Paper That Couldn't Be Bothered To Report On Local Police Misconduct Fires Off Editorial Insulting Writer Who Actually Did
from the unearned-superiority dept
As we recently covered here, a few Aiken, South Carolina, police officers engaged in a steady procession of Constitutional violations during a traffic stop predicated on nothing more than a (fully legal) temporary plate. Shirts were lifted and breasts exposed. At least one cop spent a considerable amount of time probing the passenger's anus. For all intents and purposes, it was a roadside raping, performed under the color of law.
The horrific traffic stop is the focus of a federal lawsuit… and a whole lot of belated scrambling by law enforcement and city officials. Radley Balko of the Washington Post, who broke the story, found himself on the receiving end of a sneering, condescending editorial by the Aiken Standard -- the local paper which had no interest in covering the lawsuit until after national internet hellfire began raining down on the town it serves.
The editorial is worth reading all the way through, if only to experience the surreality of being talked down to by an editor who wouldn't know unbiased journalism if it showed up at his desk wearing a blue uniform and told him to kill an unflattering story.
First, the editorial -- even as it throws shade at Balko for being a mere "blogger" -- acknowledges that it didn't even pick up on this story until after it had been covered at Balko's Washington Post blog.
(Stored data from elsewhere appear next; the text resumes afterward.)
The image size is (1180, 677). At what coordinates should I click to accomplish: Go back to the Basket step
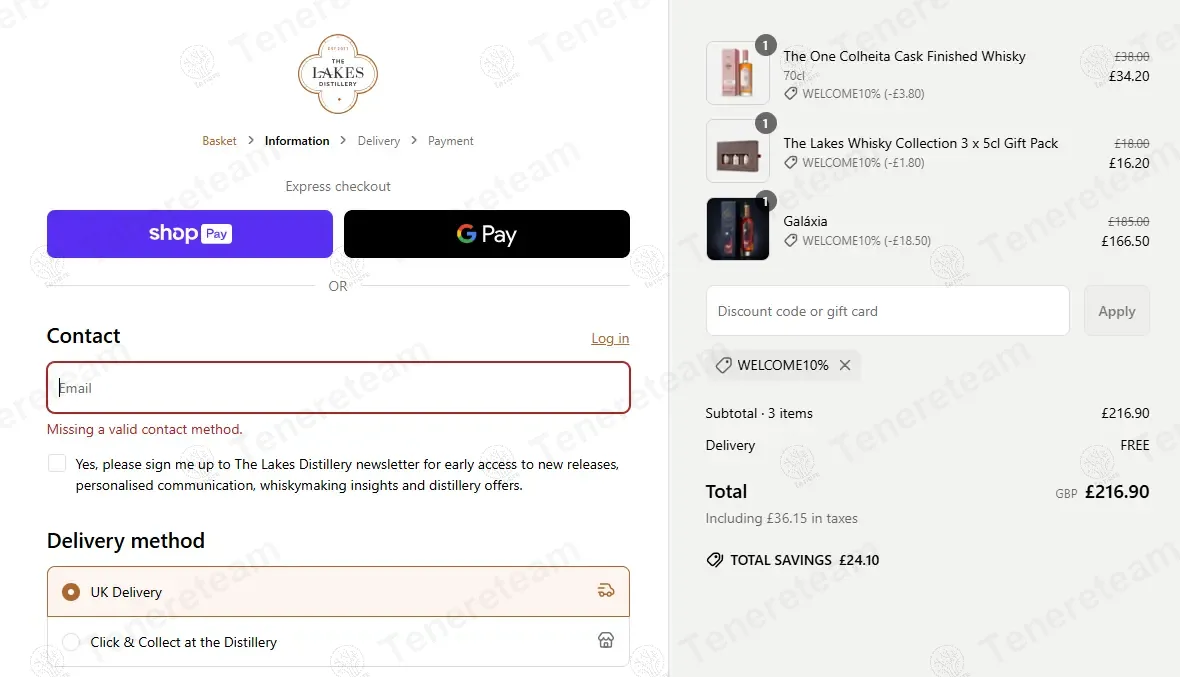[x=219, y=141]
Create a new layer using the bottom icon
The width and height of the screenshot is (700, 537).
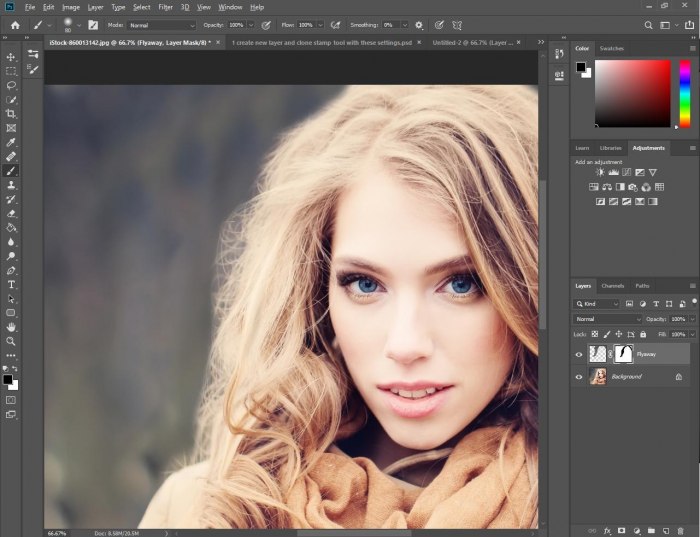(665, 530)
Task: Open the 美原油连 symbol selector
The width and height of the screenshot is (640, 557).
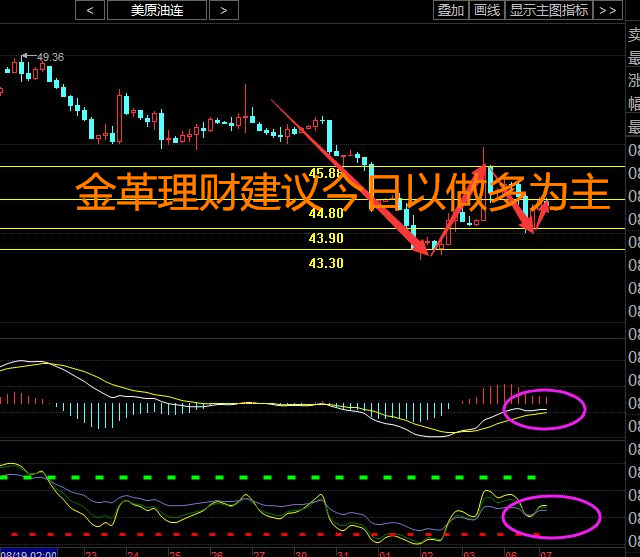Action: click(156, 10)
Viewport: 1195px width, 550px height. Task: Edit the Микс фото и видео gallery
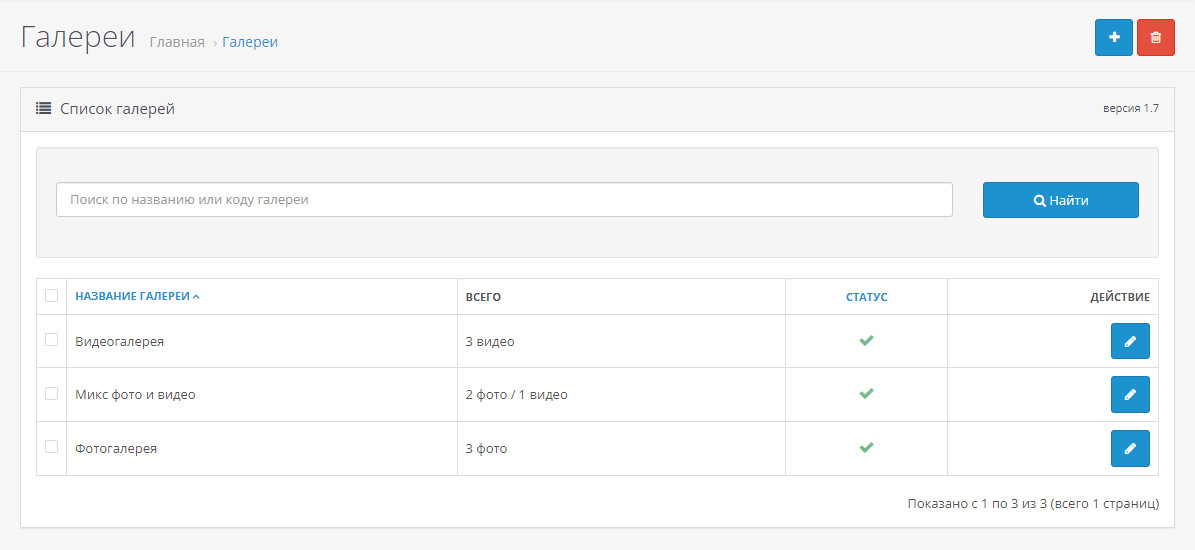[x=1130, y=395]
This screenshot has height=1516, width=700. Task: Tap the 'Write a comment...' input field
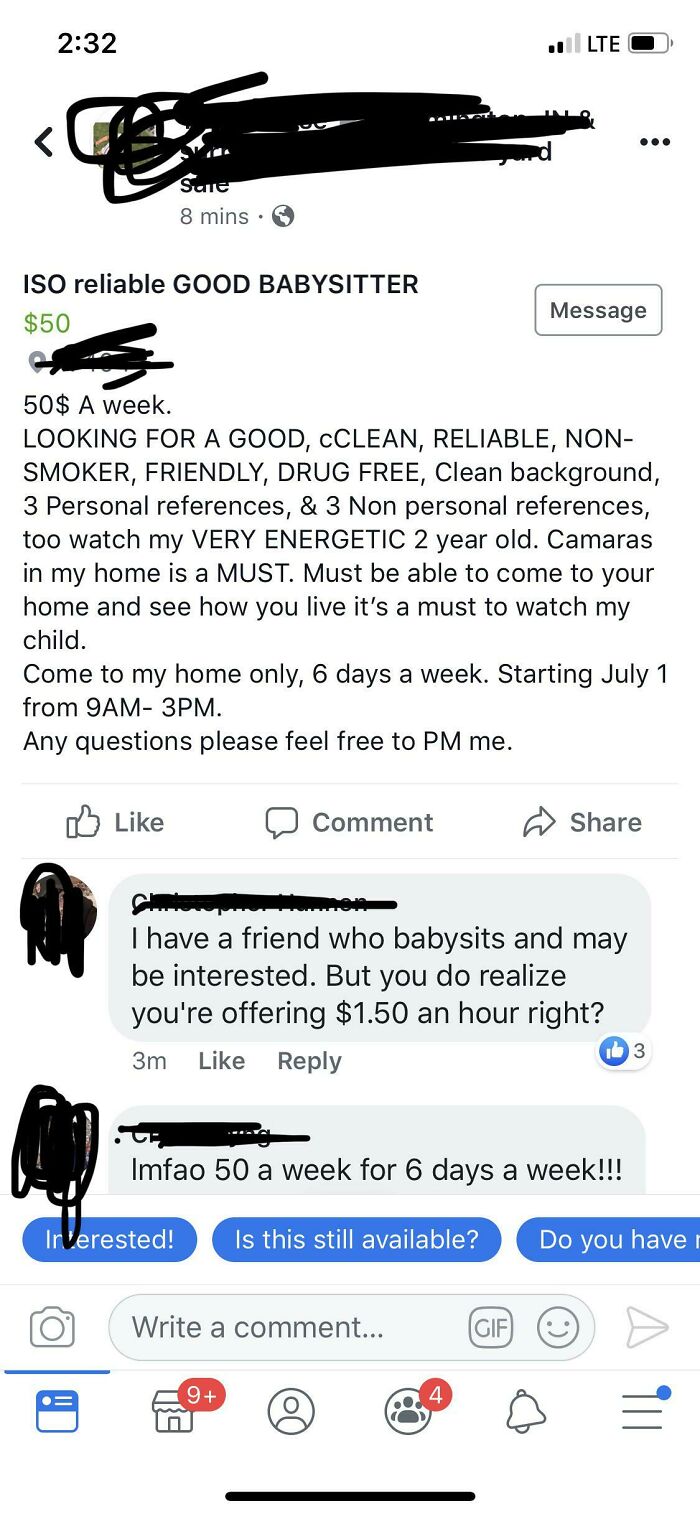click(x=280, y=1327)
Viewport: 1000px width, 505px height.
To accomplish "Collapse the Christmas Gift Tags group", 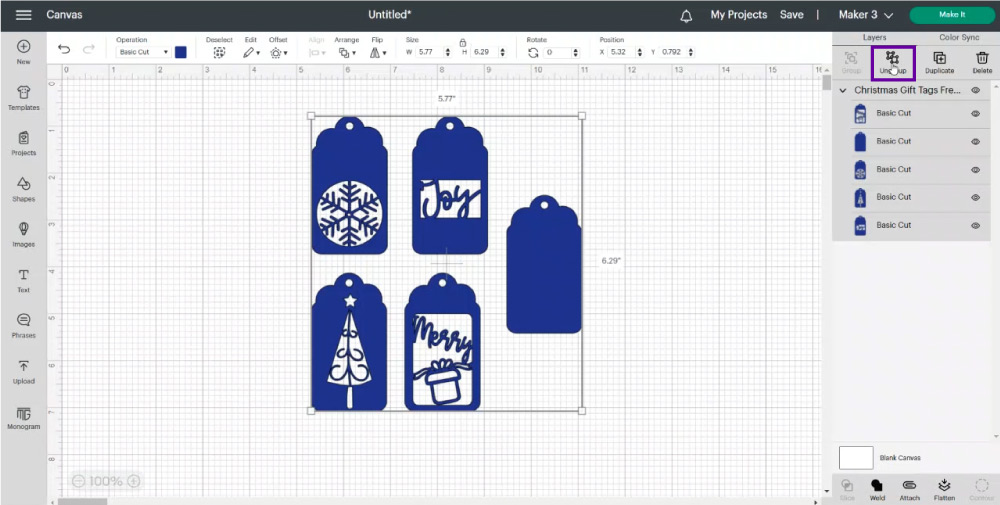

From that point, it only gets worse. These three sentences are enough to give you some idea of how underqualified the Aiken Standard editorial staff is to be entering into a heated debate over journalistic priorities or law enforcement misconduct. (It also must be noted that the paper feels perfectly fine criticizing Balko's blogging while not providing readers a link to his post so its readers can view the source material for themselves.)
We’re not criticizing the blog writer’s assertions since we are as ardent protectors of the First Amendment as is The Washington Post.First off, the First Amendment not only protects criticism, it practically demands it. This editorial -- as horrendous and misguided as it is -- is the "more speech" the First Amendment encourages. If you don't like something someone wrote, write something of your own rebutting it. There's no need to pretend the First Amendment is there to saddle up your High Horse and act as your squire during your trip down the High Road. And, for that matter, the editorial does criticize Balko's assertions, along with taking cheap shots at his lowly blogger status (for the Bezos-owned paper serving one of the nation's largest subscriber bases).
Our point is that The Washington Post blog was rooted in opinion, which is how the blog should be regarded. It’s not a news story conveying information from a neutral perspective. The incident also didn’t happen last week or even last month. It happened 17 months ago.
As for the Aiken Standard being concerned about "neutral perspectives," it would have been nice for it to have any perspective at all prior to a mere "blogger" making public news that it should not only already have known about, but should have addressed in print months ago.
Even stupider is the idea that horrific violations have some sort of expiration date. Lawsuits take time -- generally being the tail end of a process in which other, less expensive options are exhausted first. Just because it didn't happen within the last week doesn't mean it's not worthy of coverage. But that's apparently the Aiken Standard's standard.
Towards the end of its piece, it takes time to thank law enforcement for the hard work they do when not violating citizens' rights.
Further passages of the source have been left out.